-------- INPUT RECORDS --------
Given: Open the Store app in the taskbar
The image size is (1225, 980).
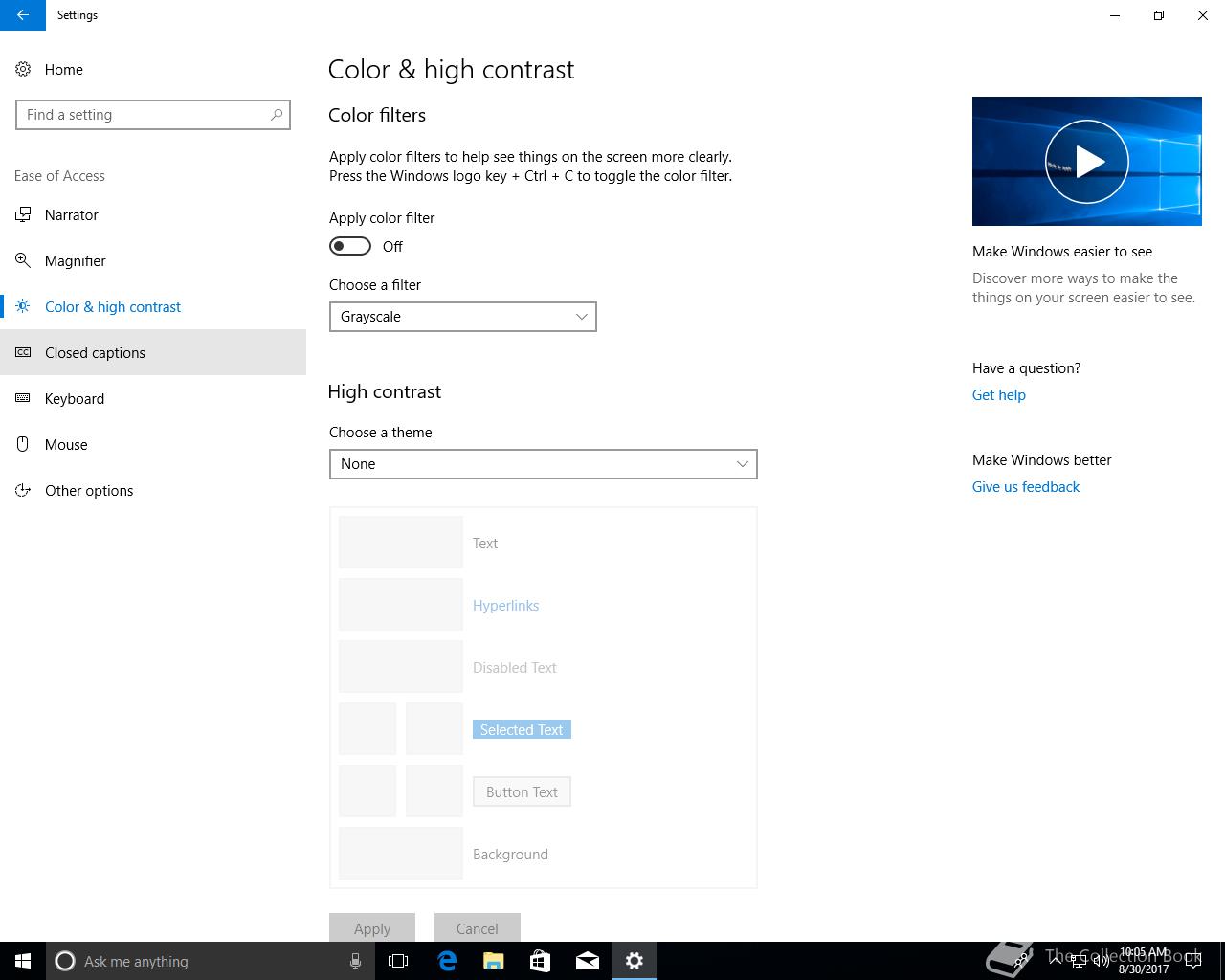Looking at the screenshot, I should click(541, 961).
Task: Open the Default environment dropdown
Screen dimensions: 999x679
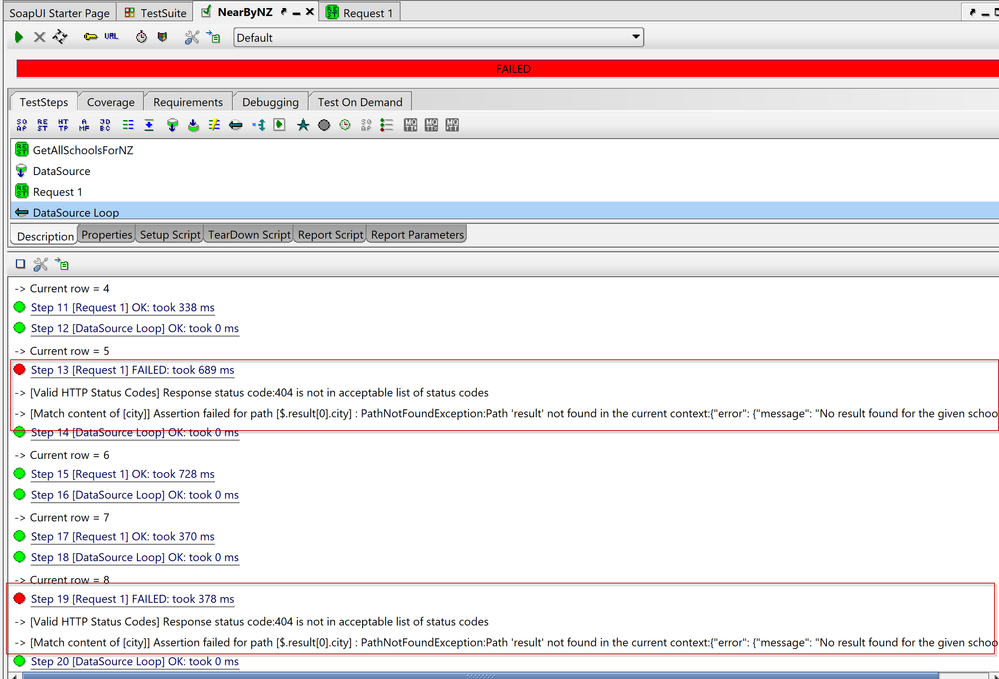Action: coord(439,38)
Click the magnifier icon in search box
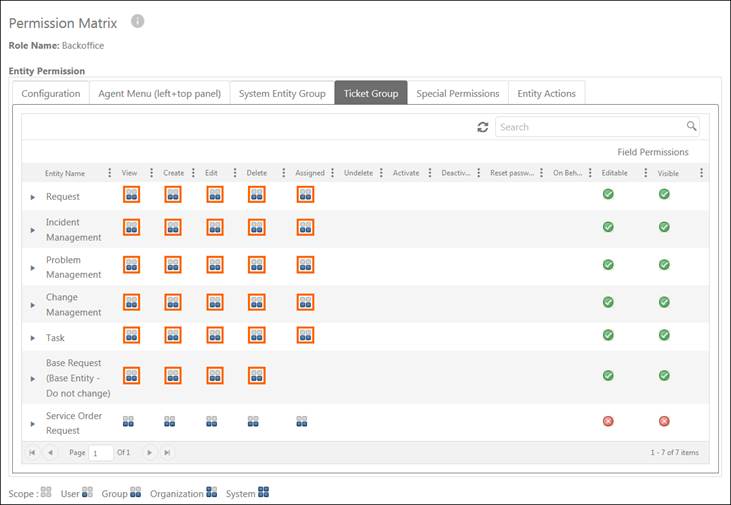Image resolution: width=731 pixels, height=505 pixels. click(691, 127)
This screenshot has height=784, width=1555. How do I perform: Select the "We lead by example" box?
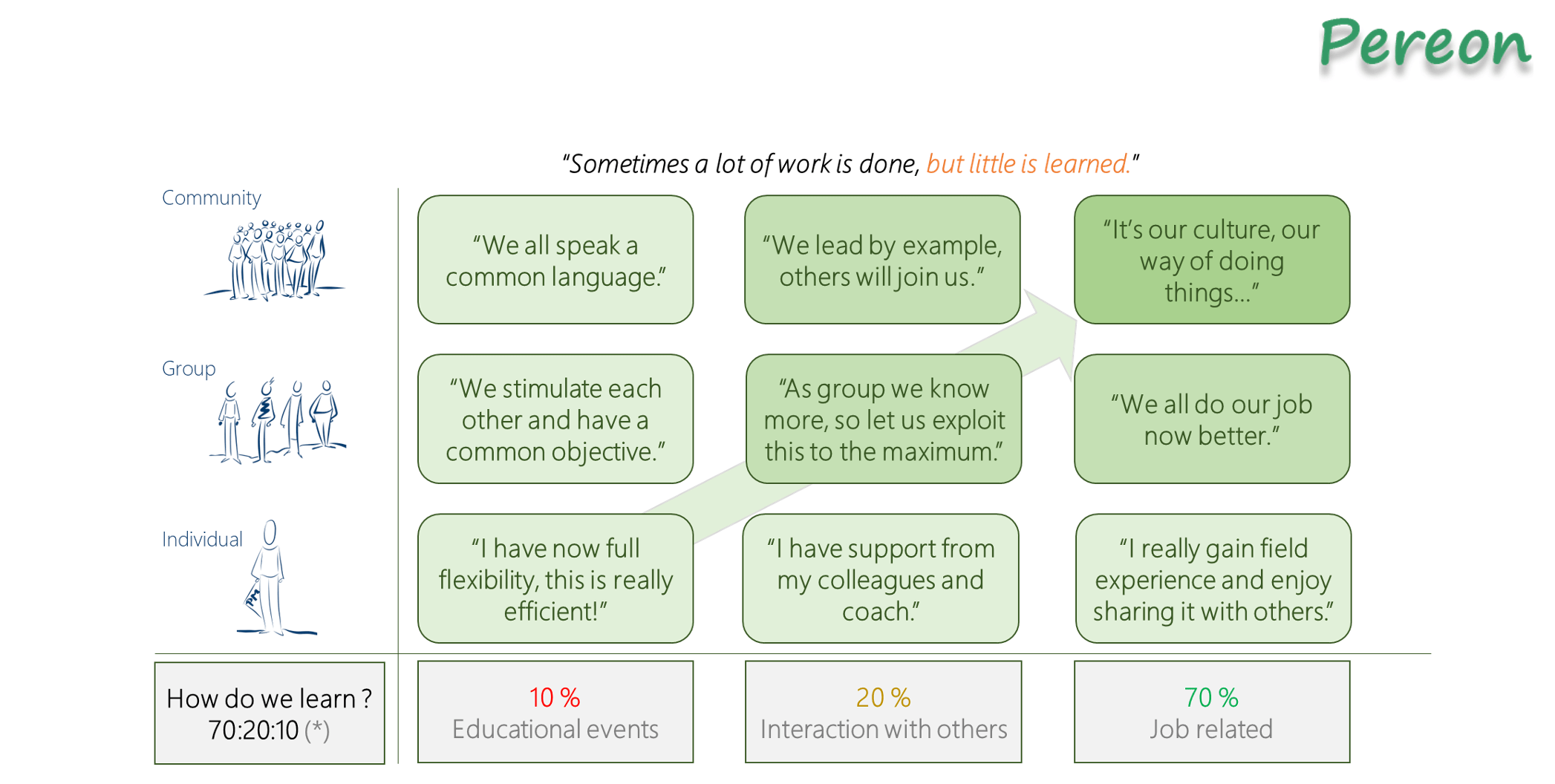[882, 260]
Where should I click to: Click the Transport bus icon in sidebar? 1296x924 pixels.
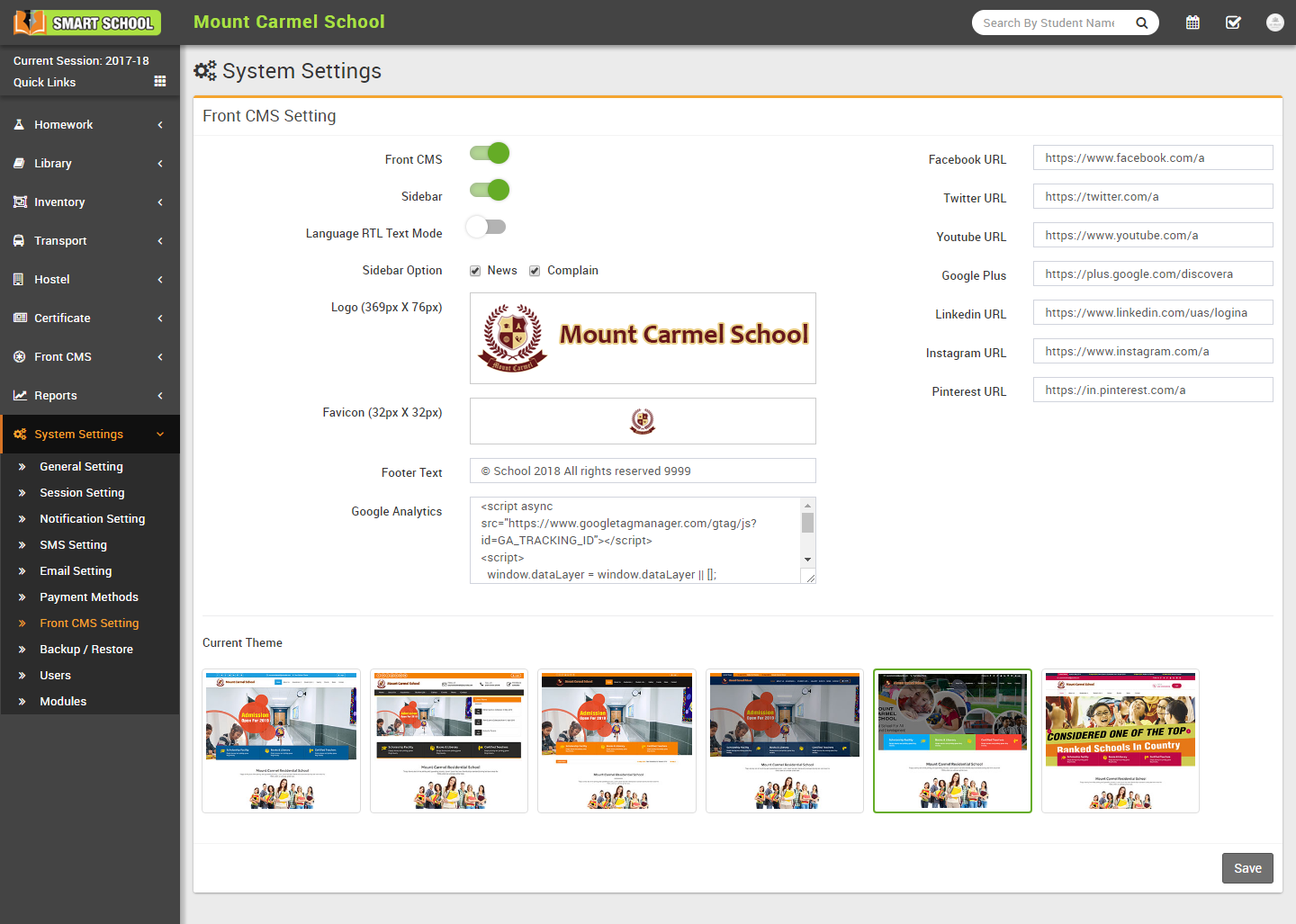coord(19,241)
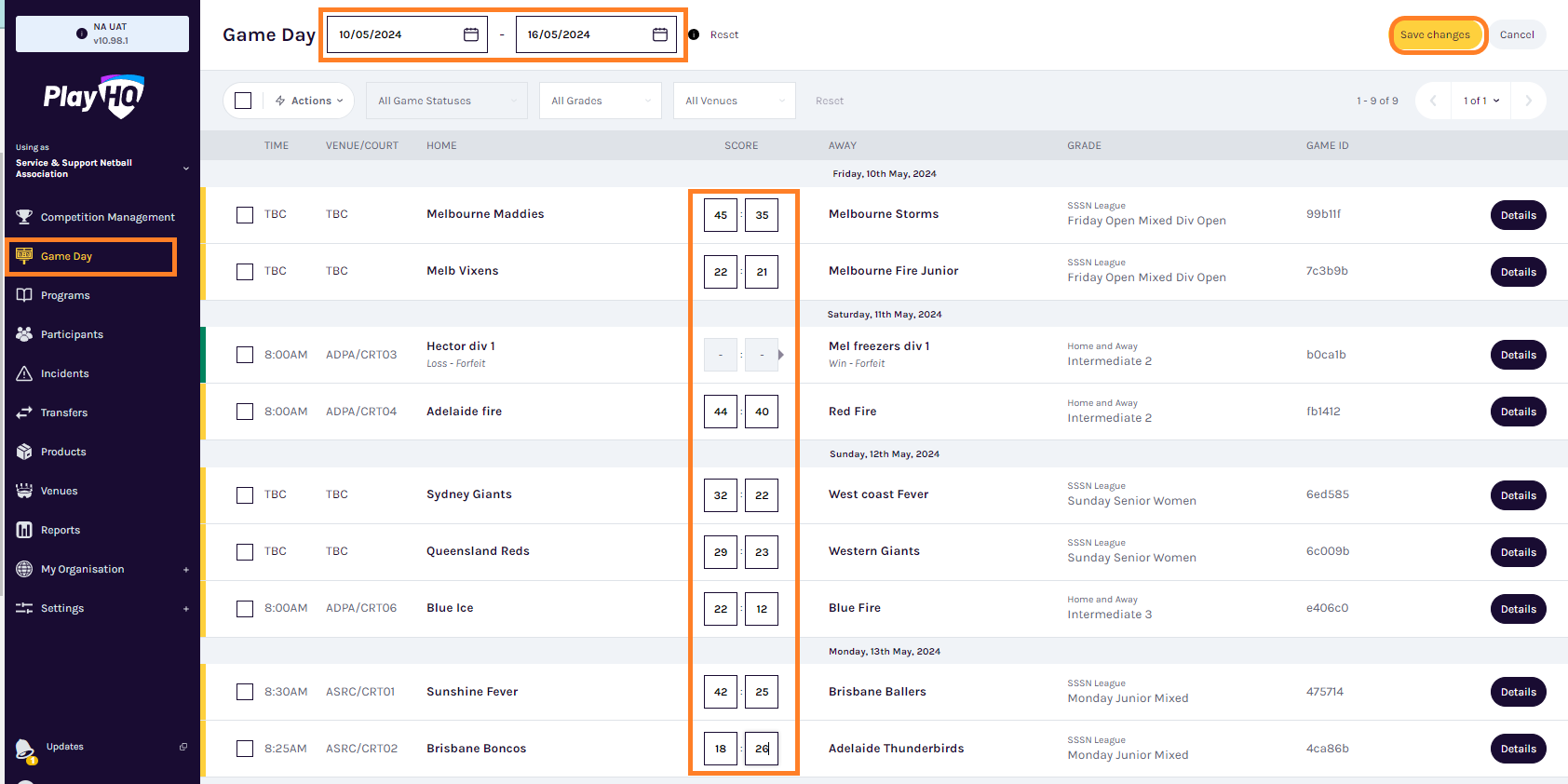Click the Save changes button
The height and width of the screenshot is (784, 1568).
pos(1435,35)
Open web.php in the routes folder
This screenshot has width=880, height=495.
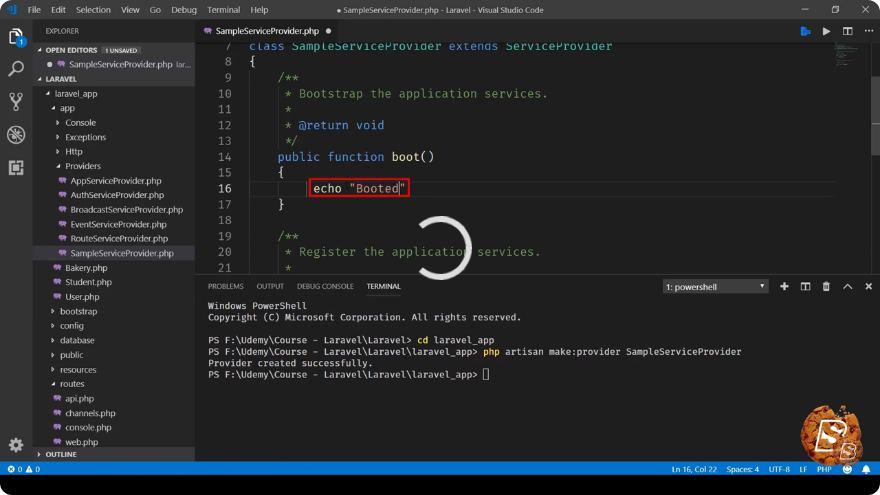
--------
**ACTIVITY**
Word for word, restate the lines from the one containing "Open web.php in the routes folder" through the end of the listing, and nothing more. Skip the pictures.

**WRITTEN RESPONSE**
Open web.php in the routes folder
This screenshot has width=880, height=495.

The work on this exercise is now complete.